Can we all enjoy a 4-day week, paid full time?

Can we work better and deliver as much value in less time? For me, the answer is obvious. As everyone seeks to better balance their personal and professional lives, time becomes the most critical resource. Succeeding with the 4-day week is a serious asset for companies that want to attract and retain the best teams.

I was delighted to see that an entrepreneur had dared and succeeded in implementing this practice. Andrew Barnes explains it in his book written with Stephanie Jones. I share with you what you need to know.

The majority of us still go to a factory or a client’s site, and perform our tasks on a fixed schedule. But for knowledge workers, work is less and less associated with a place and a time.

How are we working at the moment?

Regular studies focus on productive time in organizations. In 2019, Vouchercloud surveyed nearly 2,000 full-time employees in the UK. On average, productive time was 2 hours and 53 minutes per day (out of 8 office hours). In 2022, Zippia obtained an average of 4 hours 12 minutes of work per day with a survey of 1,000 full-time US employees. Whatever the exact figure, it is certain that no one is effective 8 hours a day. Adding the travel time, we spend most of our day away from home.

The “gig economy” offers significant work flexibility in theory Everyone can decide when and how to work. But after a few years, we now know that it is not so , that it has above all made the workforce more precarious and set back the achievements of labor law.

The concept of the 4-day week paid 5

Andrew Barnes decided to do better and offer a win-win solution. His idea was simple: I want happy and productive teams. I offer you one day a week to do whatever you want, in exchange, you do the same job.

This approach is pragmatic, it takes into account the knowledge we have about how we spend our days. The request to the teams is simple: it is a question of working instead of going on social networks, reading the news or chatting with colleagues about non-job related topics. Everyone recovers the time thus saved and uses it as they see fit: reading social media at home, chatting with office colleagues in a bar or spending more time with their family, playing sports…

A simple and bold idea, but difficult to implement. Indeed, it only takes a few individuals for the change not to take place. We have a well-established paradigm that dates back over 100 years and promotes the 8 hours work, 8 hours leisure and 8 hours rest model. If this model improved the conditions of our ancestors, it no longer applies in 2022.

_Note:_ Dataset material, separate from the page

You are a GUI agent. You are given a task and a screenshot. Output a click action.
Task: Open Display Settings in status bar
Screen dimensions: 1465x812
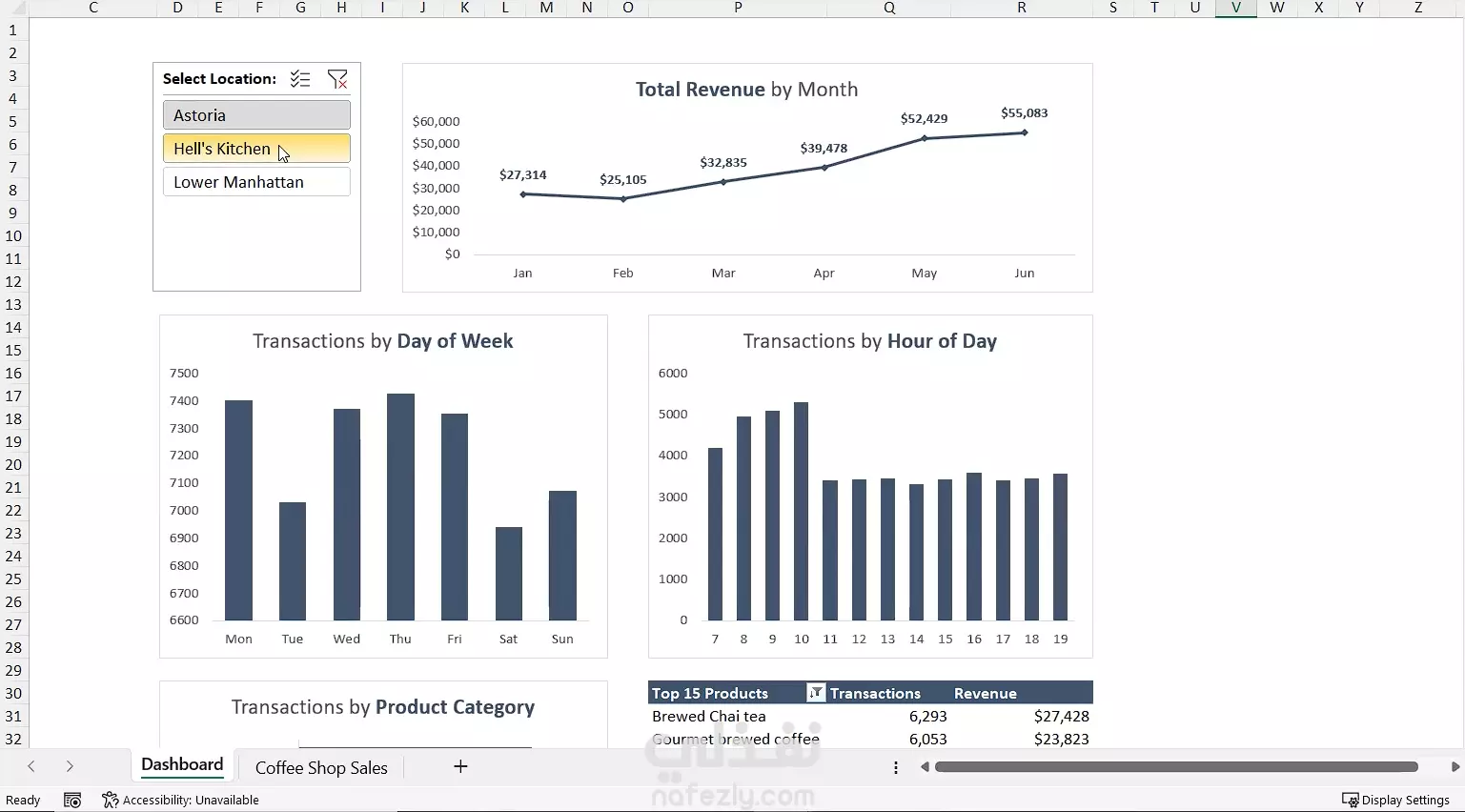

So what are the keys to the success of the 4-day week?

Building Trust

For this to work, you need to have a culture that fosters trust . The decision is made at the top, but the teams decide on the application. Each sector determines what works best for its reality. What changes in work organization are needed to make the concept work?

Keep it simple

100% of salary for 80% of the time and 100% of productivity. It can be the 4-day week, or reduced hours each day. I imagine it could also be one week off every 5 weeks or two months off (plus holidays) every year. Each company has its reality and its cycles.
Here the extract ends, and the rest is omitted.